You can use the ready-made "merged" prefix set, which prioritizes OBO:

```python
converter = load_converter("merged")

>>> converter.expand("GEOGEO:1")
>>> converter.expand("GEO:1")
'http://purl.obolibrary.org/obo/GEO_1'
>>> converter.expand("geo:1")
```

### Network independence and requesting latest versions

By default, this will make use of metadata distributed alongside the package. This has certain advantages in terms
of reproducibility, but it means if a new ontology or prefix is added to an upstream source you won't see this.

To refresh and use the latest upstream:

```python
converter = load_converter("obo", refresh=True)
```

This will perform a fetch from http://obofoundry.org/registry/obo_prefixes.ttl

## Context Metadata

See [contexts.curated.yaml](src/prefixmaps/data/contexts.curated.yaml)

See the description fields

## Repository organization

Data files containing pre-build prefix maps using sources like OBO and Bioregistry are distributed alongside the python

Location:

* [src/prefixmaps/data](src/prefixmaps/data/)

### CSV field descriptions

1. context: a unique handle for this context. This MUST be the same as the basename of the file
2. prefix: corresponds to http://www.w3.org/ns/shacl#prefix
3. namespace: corresponds to http://www.w3.org/ns/shacl#namespace
4. canonical: true if this satisfies bijectivity

### Refreshing the Data

The data can be refreshed in several ways:

1. Locally, you can use `tox` with:

```shell
pip install tox tox-poetry
tox -e refresh
```
2. Manually running and automatically committing via [this GitHub Actions workflow](https://github.com/linkml/prefixmaps/blob/main/.github/workflows/refresh.yaml).
3. Running makefile (warning, this requires some pre-configuration

```shell
make etl
```

TODO: make a github action that auto-releases new versions

Note that PRs should *not* be made against the individual CSV files. These are generated from upstream sources.

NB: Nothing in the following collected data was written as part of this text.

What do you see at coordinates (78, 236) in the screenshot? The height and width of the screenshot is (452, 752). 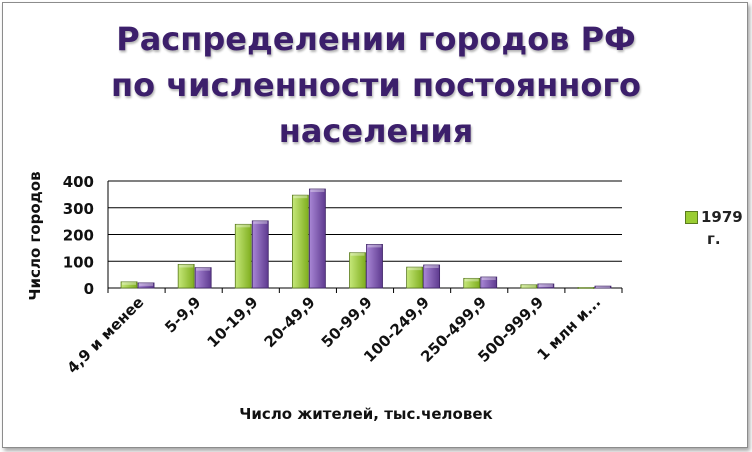 I see `y-tick-label-200: 200` at bounding box center [78, 236].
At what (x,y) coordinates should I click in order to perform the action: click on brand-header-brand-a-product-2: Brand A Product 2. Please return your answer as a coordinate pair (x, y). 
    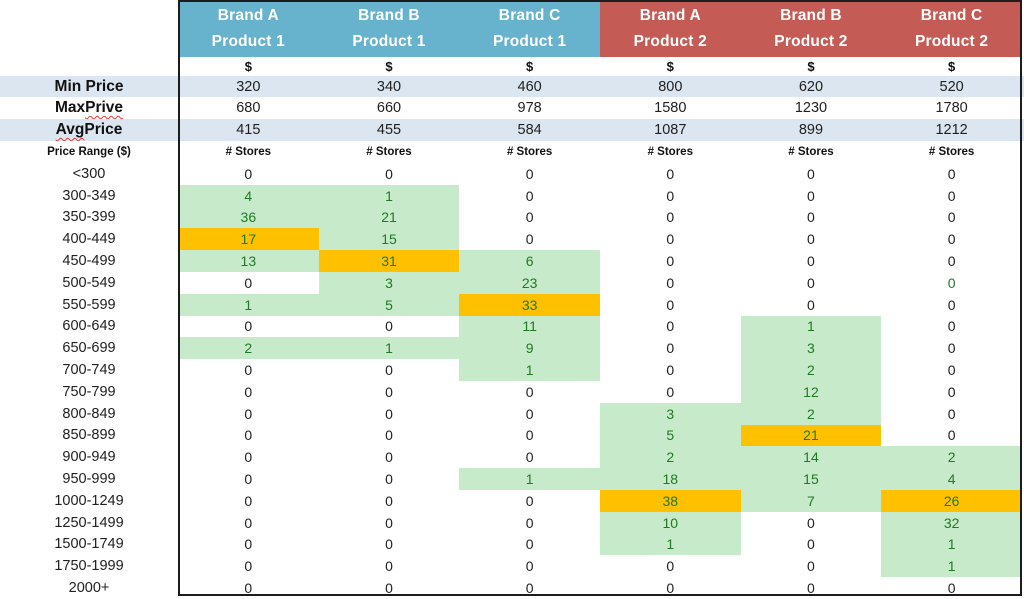
    Looking at the image, I should click on (670, 28).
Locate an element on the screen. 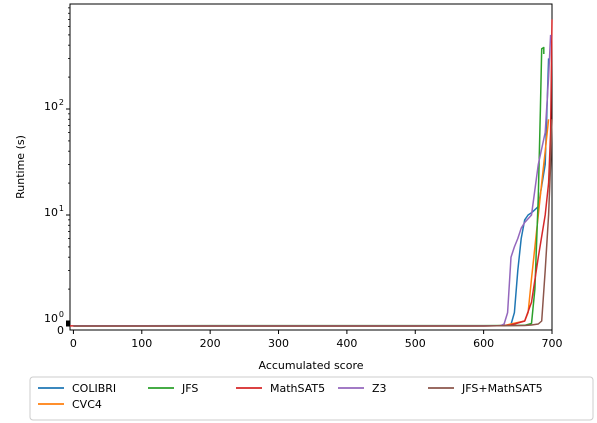 The image size is (597, 423). y-tick-exponent: 2 is located at coordinates (62, 102).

We temporarily house a small number of curated prefixmaps such as [linked_data.yaml](https://github.com/linkml/prefixmaps/blob/main/src/prefixmaps/data/linked_data.curated.yaml), with the CSV generated from the YAML.

Our goal is to ultimately cede these to upstream sources.

## Requesting new prefixes

This repo is NOT a prefix registry. Its job is simply to aggregate
different prefix maps. Request changes upstream.